[Saved entries]
────────

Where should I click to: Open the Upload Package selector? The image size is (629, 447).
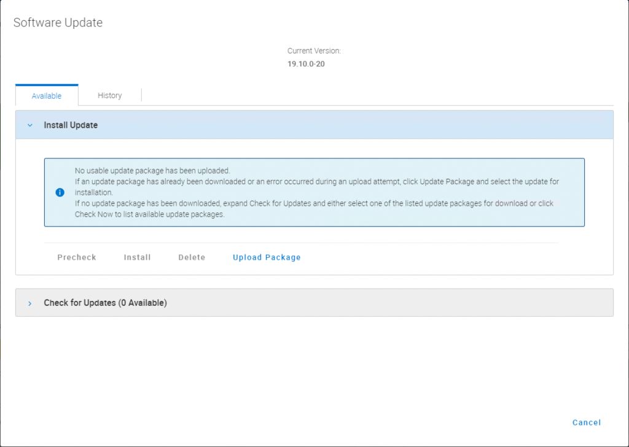pyautogui.click(x=267, y=257)
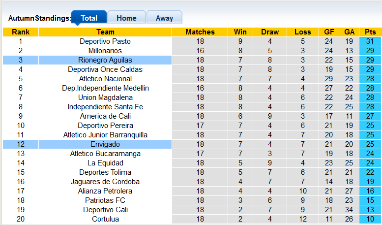382x225 pixels.
Task: Click the Deportivo Pasto team link
Action: point(105,41)
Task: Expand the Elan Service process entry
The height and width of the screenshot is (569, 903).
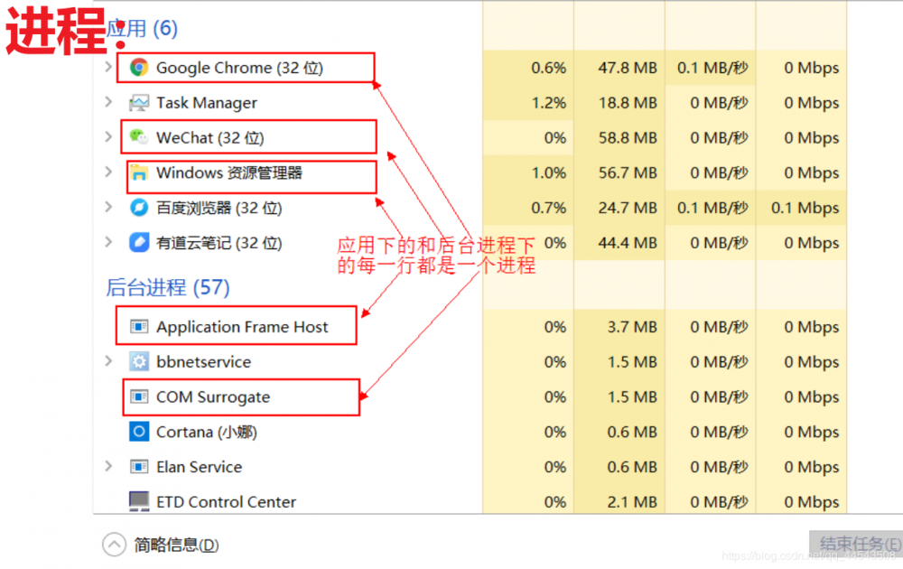Action: [x=107, y=467]
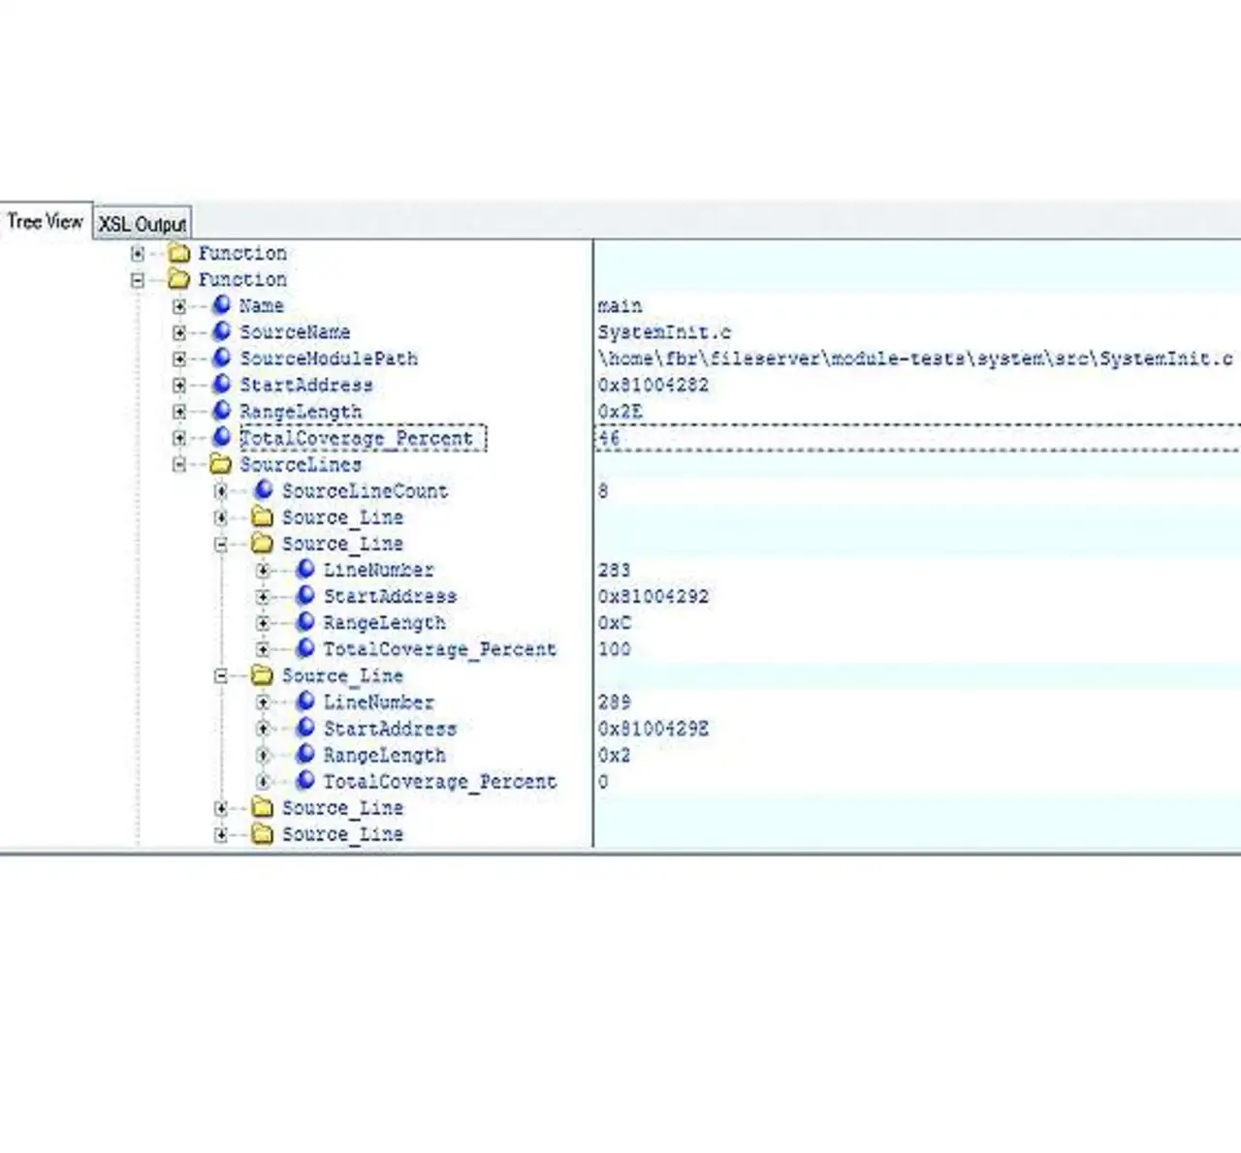Click the value cell showing SystemInit.c
Screen dimensions: 1241x1153
664,332
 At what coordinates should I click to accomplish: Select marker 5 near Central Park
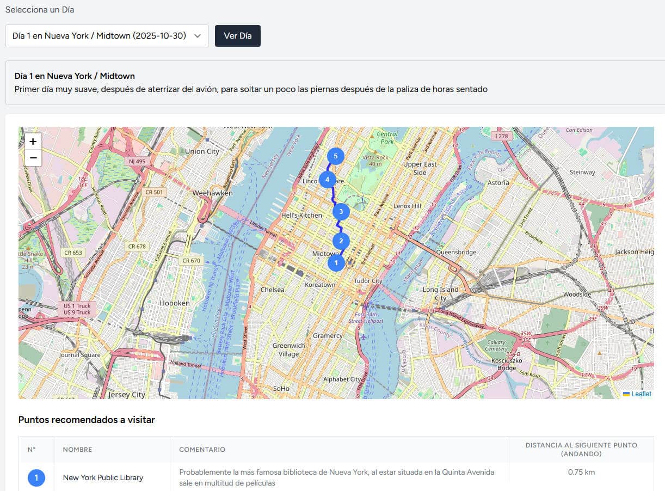point(335,155)
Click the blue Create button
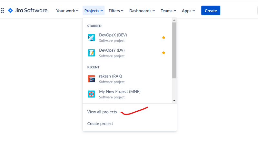Viewport: 258px width, 141px height. [211, 11]
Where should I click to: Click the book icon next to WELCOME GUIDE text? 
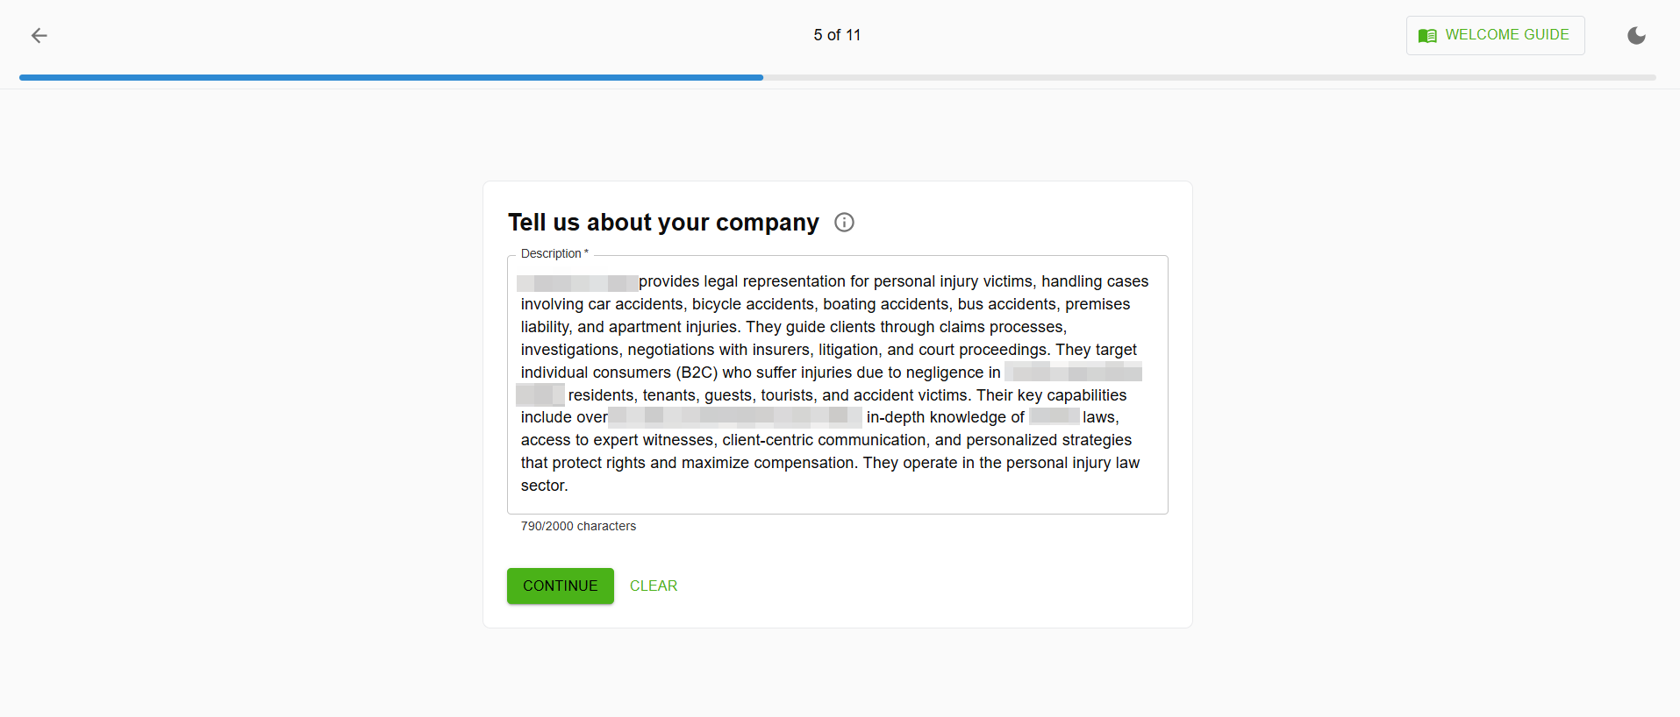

────────

Without including any pictures, output each entry above exactly as it appears.

**Response**
Where should I click to: Open the Upload Package selector? The image size is (629, 447).
pyautogui.click(x=267, y=257)
382x225 pixels.
Task: Click the Deportivo Pasto team link
Action: point(105,41)
Task: Expand the Elan Service process entry
The height and width of the screenshot is (569, 903).
Action: [x=107, y=467]
Click the value cell showing SystemInit.c
Screen dimensions: 1241x1153
664,332
 At what coordinates should I click to accomplish: Select marker 5 near Central Park
point(335,155)
Click the blue Create button
Viewport: 258px width, 141px height. [211, 11]
Where should I click to: Click the book icon next to WELCOME GUIDE text? 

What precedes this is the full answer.